*Extracted data*.
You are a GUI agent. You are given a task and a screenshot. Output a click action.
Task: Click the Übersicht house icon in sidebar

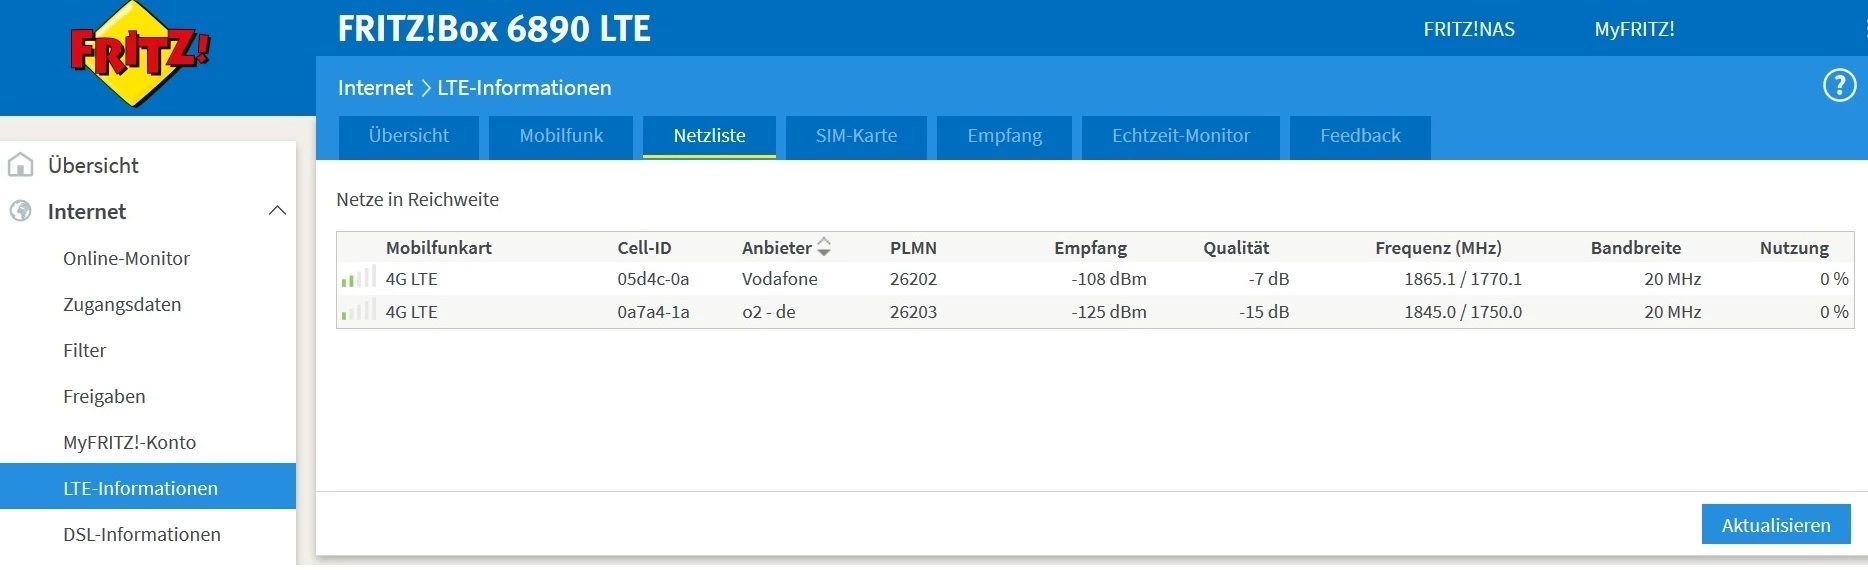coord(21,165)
* * *
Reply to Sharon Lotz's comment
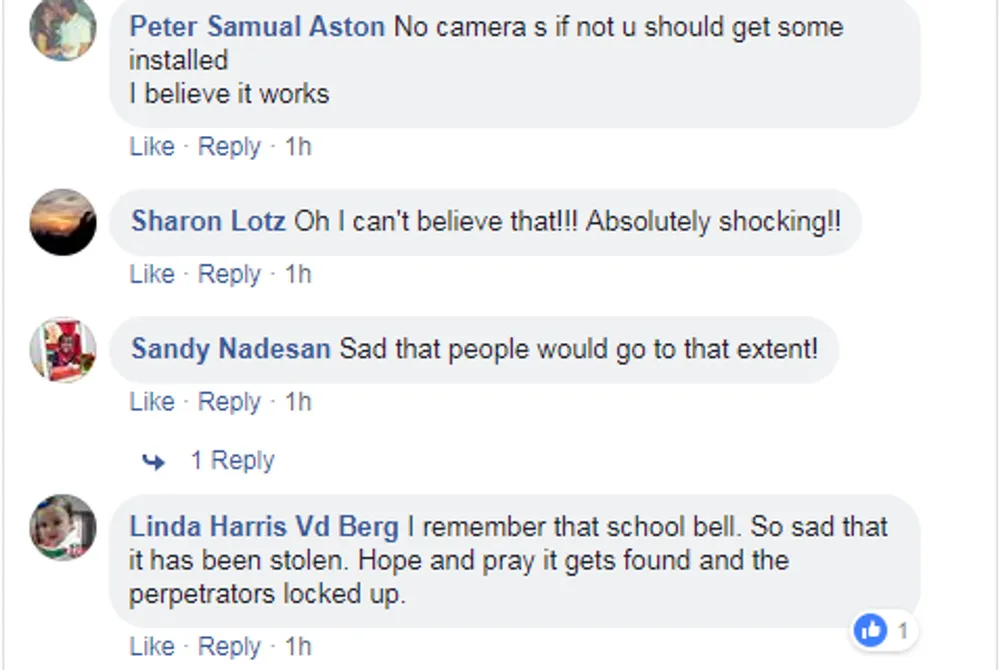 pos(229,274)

*Your goal*. Arrange the items in the stretch from the line containing "You are a GUI" through the line containing "coord(21,165)" as a two-column CSV with the columns instruction and response. Give one row per item, put each field in quotation marks with its line breaks replaced by spaces, and leave the pictures out.

*Correct answer*.
instruction,response
"You are a GUI agent. You are given a task and a screenshot. Output a click action. Task: Click the Übersicht house icon in sidebar","coord(21,165)"